Here's the story. My father was abusive in all ways to me growing up. He drugged me, beat me, talked to me like trash, etc. He continued abuse through the years in different ways such as ignoring my existence and my younger sister's and trying to make us "feel guilty" because of what he did over the years. (My sister never caught the bad parts, I always did).

Well, maybe a couple of years ago I cut him out of my life for good. I had a baby and he didn't even acknowledge her. He only cares about him, cocaine, and alcohol. For my well-being, I wanted him out of my life forever, his parents included. His parents told me I was no longer a part of their family anyways, because I married a man from Mexico and had a "******* spic" baby (we weren't married when my first child was conceived by the way) Sorry for the blunt comment. My father went along with them.

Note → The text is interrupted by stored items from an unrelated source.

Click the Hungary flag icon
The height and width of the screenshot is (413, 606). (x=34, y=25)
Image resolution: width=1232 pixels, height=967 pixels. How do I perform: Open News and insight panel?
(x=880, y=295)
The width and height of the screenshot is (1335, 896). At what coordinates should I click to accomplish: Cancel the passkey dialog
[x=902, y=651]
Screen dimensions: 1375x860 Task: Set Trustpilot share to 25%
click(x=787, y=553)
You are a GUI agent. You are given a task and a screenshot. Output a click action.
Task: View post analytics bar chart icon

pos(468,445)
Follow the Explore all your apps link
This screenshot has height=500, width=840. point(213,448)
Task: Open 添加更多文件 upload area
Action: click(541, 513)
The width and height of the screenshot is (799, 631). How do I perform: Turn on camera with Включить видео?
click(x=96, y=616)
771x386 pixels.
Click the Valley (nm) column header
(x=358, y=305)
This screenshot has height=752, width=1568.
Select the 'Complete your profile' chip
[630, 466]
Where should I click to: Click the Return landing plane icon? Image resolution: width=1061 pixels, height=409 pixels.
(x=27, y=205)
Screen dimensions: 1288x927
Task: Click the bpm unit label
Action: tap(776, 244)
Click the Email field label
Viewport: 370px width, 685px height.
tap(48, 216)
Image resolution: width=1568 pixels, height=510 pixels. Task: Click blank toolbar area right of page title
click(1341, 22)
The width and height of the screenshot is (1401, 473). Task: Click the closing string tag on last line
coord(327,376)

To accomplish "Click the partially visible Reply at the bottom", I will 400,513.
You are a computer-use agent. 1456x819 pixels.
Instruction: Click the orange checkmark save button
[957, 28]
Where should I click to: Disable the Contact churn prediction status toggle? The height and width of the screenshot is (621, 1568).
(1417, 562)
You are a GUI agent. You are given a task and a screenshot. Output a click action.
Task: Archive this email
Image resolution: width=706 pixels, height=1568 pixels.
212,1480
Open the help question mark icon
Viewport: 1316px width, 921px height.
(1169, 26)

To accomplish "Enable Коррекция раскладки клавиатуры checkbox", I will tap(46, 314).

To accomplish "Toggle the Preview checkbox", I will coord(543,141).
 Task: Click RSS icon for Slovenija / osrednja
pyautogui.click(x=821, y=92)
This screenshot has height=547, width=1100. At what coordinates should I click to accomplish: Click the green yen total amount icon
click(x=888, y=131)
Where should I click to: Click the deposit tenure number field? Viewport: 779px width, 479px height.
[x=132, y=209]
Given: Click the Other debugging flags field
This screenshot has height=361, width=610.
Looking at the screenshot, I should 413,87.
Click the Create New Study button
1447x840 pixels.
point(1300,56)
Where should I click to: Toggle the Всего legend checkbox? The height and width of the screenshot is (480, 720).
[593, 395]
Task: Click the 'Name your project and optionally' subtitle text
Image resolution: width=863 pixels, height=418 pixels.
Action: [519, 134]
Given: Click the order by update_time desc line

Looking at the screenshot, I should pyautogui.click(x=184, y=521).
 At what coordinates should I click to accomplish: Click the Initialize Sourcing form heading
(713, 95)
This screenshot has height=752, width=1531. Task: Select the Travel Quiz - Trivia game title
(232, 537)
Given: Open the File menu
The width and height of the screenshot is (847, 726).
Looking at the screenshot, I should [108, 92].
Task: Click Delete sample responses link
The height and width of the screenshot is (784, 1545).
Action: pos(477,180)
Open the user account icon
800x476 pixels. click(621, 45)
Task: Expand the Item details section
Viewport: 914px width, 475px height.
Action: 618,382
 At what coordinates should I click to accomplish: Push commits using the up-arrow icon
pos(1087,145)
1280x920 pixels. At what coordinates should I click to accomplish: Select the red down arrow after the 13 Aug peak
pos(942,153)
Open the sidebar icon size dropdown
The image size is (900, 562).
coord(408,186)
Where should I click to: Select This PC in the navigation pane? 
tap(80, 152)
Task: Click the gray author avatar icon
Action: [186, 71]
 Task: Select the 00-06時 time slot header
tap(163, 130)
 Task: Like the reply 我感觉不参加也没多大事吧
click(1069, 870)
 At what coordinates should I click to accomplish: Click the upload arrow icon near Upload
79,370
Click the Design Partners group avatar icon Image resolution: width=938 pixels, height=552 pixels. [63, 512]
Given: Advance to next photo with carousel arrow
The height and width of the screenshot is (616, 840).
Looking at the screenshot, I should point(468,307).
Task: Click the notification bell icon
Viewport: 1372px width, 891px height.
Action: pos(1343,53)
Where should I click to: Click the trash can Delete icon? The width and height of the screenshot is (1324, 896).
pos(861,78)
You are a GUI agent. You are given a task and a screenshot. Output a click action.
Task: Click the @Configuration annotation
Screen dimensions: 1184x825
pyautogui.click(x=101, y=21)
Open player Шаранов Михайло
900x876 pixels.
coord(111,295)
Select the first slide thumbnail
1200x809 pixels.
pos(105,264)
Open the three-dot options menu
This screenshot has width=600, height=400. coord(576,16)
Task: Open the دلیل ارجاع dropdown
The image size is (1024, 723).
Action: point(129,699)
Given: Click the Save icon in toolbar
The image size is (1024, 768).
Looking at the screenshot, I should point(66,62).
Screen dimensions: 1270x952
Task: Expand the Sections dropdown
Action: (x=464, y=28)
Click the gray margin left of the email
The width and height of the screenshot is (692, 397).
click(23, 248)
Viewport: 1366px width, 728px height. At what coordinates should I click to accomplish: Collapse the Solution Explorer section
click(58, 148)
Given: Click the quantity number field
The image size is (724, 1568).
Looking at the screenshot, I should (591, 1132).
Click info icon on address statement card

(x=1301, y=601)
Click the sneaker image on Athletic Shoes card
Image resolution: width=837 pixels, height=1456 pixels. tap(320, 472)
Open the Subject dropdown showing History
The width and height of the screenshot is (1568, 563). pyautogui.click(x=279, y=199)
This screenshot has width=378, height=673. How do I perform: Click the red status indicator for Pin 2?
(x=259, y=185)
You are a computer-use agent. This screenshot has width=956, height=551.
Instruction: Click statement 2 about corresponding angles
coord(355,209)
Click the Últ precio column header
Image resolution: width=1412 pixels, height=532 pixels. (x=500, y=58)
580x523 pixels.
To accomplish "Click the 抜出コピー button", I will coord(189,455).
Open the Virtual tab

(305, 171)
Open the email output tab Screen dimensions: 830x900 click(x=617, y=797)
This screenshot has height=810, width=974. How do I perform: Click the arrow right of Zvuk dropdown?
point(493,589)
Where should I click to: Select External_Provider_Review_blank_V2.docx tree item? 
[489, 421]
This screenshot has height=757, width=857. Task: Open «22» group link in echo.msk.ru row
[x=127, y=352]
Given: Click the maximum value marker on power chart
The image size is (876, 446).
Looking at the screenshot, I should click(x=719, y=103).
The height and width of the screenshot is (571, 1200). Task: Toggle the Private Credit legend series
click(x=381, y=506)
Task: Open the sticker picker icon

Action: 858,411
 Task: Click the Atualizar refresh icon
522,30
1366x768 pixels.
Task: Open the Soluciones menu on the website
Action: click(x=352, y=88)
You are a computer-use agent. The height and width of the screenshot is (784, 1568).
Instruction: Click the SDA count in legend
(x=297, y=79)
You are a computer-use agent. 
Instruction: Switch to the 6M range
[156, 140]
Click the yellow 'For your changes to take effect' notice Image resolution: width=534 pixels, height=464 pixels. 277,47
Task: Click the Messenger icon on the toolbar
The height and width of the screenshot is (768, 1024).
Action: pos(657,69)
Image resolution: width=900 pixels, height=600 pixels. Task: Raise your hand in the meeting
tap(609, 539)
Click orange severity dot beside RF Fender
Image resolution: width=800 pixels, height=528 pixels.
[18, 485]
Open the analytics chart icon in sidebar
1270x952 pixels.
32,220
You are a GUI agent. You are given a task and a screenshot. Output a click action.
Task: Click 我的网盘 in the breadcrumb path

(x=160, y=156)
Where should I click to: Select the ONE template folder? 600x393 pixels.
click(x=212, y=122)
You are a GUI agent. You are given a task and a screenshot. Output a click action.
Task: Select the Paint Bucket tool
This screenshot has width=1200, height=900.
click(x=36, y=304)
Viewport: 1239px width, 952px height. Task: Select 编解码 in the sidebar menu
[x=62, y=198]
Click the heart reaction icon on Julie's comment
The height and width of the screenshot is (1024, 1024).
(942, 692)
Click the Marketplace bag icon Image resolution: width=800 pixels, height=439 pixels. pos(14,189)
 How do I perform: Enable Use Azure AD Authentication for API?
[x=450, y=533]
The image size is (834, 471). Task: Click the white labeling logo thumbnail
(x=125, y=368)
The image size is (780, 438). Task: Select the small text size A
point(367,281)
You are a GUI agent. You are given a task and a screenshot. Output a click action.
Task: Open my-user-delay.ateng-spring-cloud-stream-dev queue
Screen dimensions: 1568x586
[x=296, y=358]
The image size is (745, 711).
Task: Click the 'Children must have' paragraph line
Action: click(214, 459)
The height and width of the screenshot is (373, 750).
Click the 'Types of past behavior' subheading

Here comes my mother, a couple of days ago to my house telling me "Your dad has been telling me to tell you and your sister to call him, that he would like to talk to you both." My mom and dad live in the same town and he saw her a couple of times to tell her this info. Well, of course my sister and I are like "h$ll no." There was a reason we cut him out of our lives and that's that. My mother PROCEEDS to tell me, "Sometimes, you just need to do that right thing." She had that smart @ss tone too with this comment.

Made me so angry and I am still angry.

ETA: Oh yea, not too long ago she was telling us we are adults and we can make our own decisions, so someone tell me how this goes along "doing the right thing"

Ugh.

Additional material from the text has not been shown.